Да, мало-помалу Гомер превращался в ворчливую дуэнью… Но у
него были основания для бдительности и повод для ревности. Единственное, чего
ему сейчас не хватало, — чтобы его чудом обретенная вновь муза сбежала с
бродячим музыкантом! С совершенно лишним, надо сказать, героем, для которого в
его романе не было заготовлено места, а он приволок собственный табурет и
по-хамски уселся ровно посередине.
— Неужели на всей Земле совсем никого не осталось?
Их троица уже шагала к Добрынинской в сопровождении трех
караульных: правильно распорядившись патронами, можно было сделать явью самые
смелые грезы.
Девчонка, только что взахлеб рассказывавшая о своем походе
на поверхность, осеклась и погрустнела. Гомер переглянулся с музыкантом: кто
первым бросится ее утешать?
— Есть ли жизнь за МКАДом? — хмыкнул старик. — Новое
поколение тоже задается этим вопросом?
— Конечно, есть, — уверенно заявил Леонид. — Дело не в том,
что больше никто не выжил, просто связи нет!
— Ну я вот, например, слышал, что где-то за Таганской есть
тайный ход, который выводит в один любопытный туннель, — начал старик. —
Обычный вроде бы туннель, шесть метров в диаметре, только без рельсов. Залегает
глубоко, метрах на сорока или даже пятидесяти. Уходит далеко на восток…
— Это не тот ли туннель, который ведет к уральским бункерам?
— перебил его Леонид. — И это история про человека, который случайно забрел в
него, потом вернулся с запасом еды и…
— Шел неделю с короткими привалами, потом у него стала
заканчиваться провизия, и ему пришлось повернуть обратно. Туннелю не было еще
видно ни конца, ни края, — скомканно, сбившись с былинной интонации, закончил
Гомер. — Да, по слухам, к уральским бункерам. Где еще может оставаться кто-то
живой.
— Это вряд ли, — зевнул музыкант.
— Еще знакомый в Полисе рассказывал как-то о том, что один
из местных радистов наладил связь с экипажем танка, который успели задраить и
уйти в такую глушь, что никому даже и в голову не пришло ее бомбить… —
демонстративно обращаясь к Саше, продолжил старик.

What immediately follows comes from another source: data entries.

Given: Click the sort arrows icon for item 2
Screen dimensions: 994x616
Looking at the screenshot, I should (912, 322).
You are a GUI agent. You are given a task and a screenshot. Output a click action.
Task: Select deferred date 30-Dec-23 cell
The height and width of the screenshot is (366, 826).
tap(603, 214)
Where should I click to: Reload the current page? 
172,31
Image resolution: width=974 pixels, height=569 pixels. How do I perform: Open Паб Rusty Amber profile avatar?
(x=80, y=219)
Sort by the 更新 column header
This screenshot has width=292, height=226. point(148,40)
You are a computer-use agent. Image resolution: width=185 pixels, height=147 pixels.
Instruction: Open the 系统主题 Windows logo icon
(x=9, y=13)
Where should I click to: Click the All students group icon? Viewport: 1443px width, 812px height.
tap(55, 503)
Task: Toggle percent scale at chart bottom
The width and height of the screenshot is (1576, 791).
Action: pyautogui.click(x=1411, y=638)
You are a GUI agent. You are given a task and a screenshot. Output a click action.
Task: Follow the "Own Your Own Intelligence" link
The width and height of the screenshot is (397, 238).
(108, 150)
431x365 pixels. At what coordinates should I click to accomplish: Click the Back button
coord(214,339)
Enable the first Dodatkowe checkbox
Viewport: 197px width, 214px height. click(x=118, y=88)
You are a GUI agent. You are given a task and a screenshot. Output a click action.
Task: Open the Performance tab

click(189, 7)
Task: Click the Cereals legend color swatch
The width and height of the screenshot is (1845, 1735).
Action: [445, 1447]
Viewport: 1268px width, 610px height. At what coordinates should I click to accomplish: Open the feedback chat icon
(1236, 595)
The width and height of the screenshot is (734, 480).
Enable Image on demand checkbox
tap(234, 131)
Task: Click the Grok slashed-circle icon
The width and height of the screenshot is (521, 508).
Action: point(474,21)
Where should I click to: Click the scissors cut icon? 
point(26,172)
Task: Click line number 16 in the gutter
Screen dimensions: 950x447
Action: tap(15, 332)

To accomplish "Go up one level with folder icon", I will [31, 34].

— Ну да, — покивал Леонид. — Тоже известная история. Когда у
них кончилась соляра, они вкопали танк в землю на холме, а вокруг него
выстроили целый хутор. И еще несколько лет по вечерам разговаривали по радио с
Полисом.
— Пока приемник не сломался, — раздраженно досказал Гомер.
— Ну, а про подводную лодку? — потянулся его соперник. — Про
атомную лодку, которая была в дальнем походе и, когда начался обмен ударами,
просто не успела выйти на боевые позиции. А когда всплыла, все уже давно было
кончено. И тогда экипаж поставил ее на вечный прикол неподалеку от
Владивостока…
— И от ее реактора до сих пор питается целый поселок, —
встрял старик. — Полгода назад я встречал человека, который утверждал, что он —
первый помощник капитана этой лодки. Говорил, что всю страну пересек на
велосипеде и добрался-таки до Москвы. Три года ехал.
— Прямо лично с ним разговаривали? — вежливо удивился
Леонид.
— Лично, — огрызнулся Гомер.
Легенды всегда были его коньком, и он просто не мог
позволить молодому нахалу заткнуть себя за пояс. Оставалась у него в запасе и
еще одна история, сокровенная. Он-то намеревался рассказать ее совсем по
другому случаю, а не тратить попусту в никчемном споре… Но, глядя, как Саша
смеется очередной шутке этого пройдохи, решился-таки.
— А про Полярные Зори не слышали?
— Какие зори? — обернулся к нему музыкант.
— Ну как же? — сдержанно улыбнулся старик. — Крайний Север,
Кольский полуостров, город Полярные Зори. Богом забытое место. До Москвы тысячи
полторы километров, до Петербурга — не меньше тысячи. Поблизости разве что
Мурманск с его морскими базами, но и до него прилично.
— Словом, глухомань, — подбодрил его Леонид.
— Вдалеке от крупных городов, от секретных заводов и военных
баз. Вдалеке от всех основных целей. Те города, которые наша противоракетная
оборона защитить не могла, были стерты в пыль и пепел. Те, над которыми был
щит, где успели сработать перехватчики, — старик посмотрел вверх, — сами знаете.
Но были ведь и места, по которым никто не целился… Потому что угрозы они
никакой собой не представляли. Полярные Зори, например.
— До них и сейчас-то дела никому нет, — отозвался музыкант.